If genetic disorders could be cured as many common diseases, patients and their families would suffer much less pain and anguish. Our counseling work would be much easier. In another word, what patients and their family really need is a cure, which has been passionately portrayed in “The cure” and “Lorenzo’s Oil”. Unfortunately, the majority of genetic disorders will affect multiple organs and are incurable; the molecular mechanisms have not even been fully veiled yet. Insufficient information about diagnosis, management and treatment makes genetic diseases very complicated. The ultimate goal of medicine is to prevent and treat diseases, improve the quality of life. To reach the goal, scientific research is the key. However, science is a marathon rather than a sprint.
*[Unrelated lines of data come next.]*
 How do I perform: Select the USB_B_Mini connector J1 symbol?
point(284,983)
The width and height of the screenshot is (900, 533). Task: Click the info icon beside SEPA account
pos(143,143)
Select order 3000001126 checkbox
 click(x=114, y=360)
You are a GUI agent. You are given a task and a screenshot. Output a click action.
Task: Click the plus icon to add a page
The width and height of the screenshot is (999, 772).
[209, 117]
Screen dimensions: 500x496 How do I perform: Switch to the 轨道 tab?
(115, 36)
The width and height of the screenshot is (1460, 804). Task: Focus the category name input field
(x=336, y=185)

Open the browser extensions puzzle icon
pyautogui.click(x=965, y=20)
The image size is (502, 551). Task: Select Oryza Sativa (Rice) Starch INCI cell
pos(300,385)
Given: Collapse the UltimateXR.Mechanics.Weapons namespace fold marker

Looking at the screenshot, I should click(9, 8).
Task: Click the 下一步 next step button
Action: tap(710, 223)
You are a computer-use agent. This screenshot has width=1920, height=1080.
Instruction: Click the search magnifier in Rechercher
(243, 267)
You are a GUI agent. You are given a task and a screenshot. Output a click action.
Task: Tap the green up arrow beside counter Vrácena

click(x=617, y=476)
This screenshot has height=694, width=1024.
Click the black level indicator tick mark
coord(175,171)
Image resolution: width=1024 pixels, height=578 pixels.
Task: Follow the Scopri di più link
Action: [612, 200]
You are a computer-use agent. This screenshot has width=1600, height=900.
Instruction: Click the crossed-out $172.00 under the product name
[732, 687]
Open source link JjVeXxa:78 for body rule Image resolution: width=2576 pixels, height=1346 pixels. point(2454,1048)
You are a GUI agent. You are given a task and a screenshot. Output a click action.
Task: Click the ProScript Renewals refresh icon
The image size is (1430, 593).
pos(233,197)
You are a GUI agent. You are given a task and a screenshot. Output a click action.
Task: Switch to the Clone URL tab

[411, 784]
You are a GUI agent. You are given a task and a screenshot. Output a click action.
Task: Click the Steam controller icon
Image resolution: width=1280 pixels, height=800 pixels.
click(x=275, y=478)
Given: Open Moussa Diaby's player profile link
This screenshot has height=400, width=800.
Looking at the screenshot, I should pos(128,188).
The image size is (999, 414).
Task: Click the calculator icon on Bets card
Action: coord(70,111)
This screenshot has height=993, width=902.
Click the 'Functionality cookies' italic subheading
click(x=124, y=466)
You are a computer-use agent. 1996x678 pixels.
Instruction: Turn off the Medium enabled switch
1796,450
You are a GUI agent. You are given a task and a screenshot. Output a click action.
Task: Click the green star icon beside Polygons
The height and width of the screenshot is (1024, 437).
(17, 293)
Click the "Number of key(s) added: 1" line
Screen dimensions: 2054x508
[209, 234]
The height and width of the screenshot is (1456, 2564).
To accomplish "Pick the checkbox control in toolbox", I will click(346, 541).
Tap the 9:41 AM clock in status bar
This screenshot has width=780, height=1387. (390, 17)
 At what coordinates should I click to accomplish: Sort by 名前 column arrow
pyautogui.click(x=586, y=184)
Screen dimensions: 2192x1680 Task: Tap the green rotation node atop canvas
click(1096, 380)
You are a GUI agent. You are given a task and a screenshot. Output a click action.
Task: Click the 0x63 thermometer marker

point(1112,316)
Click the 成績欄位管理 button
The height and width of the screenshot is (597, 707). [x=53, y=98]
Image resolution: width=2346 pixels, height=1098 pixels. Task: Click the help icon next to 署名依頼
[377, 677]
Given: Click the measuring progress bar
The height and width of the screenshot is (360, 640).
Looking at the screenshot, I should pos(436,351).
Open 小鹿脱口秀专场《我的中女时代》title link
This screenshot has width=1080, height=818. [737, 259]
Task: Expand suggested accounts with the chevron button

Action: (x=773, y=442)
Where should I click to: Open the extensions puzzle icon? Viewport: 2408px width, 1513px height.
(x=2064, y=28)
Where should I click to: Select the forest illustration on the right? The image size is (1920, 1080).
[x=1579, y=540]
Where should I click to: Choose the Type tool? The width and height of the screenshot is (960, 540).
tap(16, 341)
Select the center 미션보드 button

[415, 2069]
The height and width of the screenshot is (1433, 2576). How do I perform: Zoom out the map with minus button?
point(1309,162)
It takes time and patience to translate lab results into clinical application. But the better we understand our genes, the faster and more effective we will be able to apply the knowledge to improve our lives.

Need to point out that no one is God. Genetic counselors have their limitations. It is critical for health care professionals, patients and their families as well as social supporting groups to work together in order to improve the quality life of patients.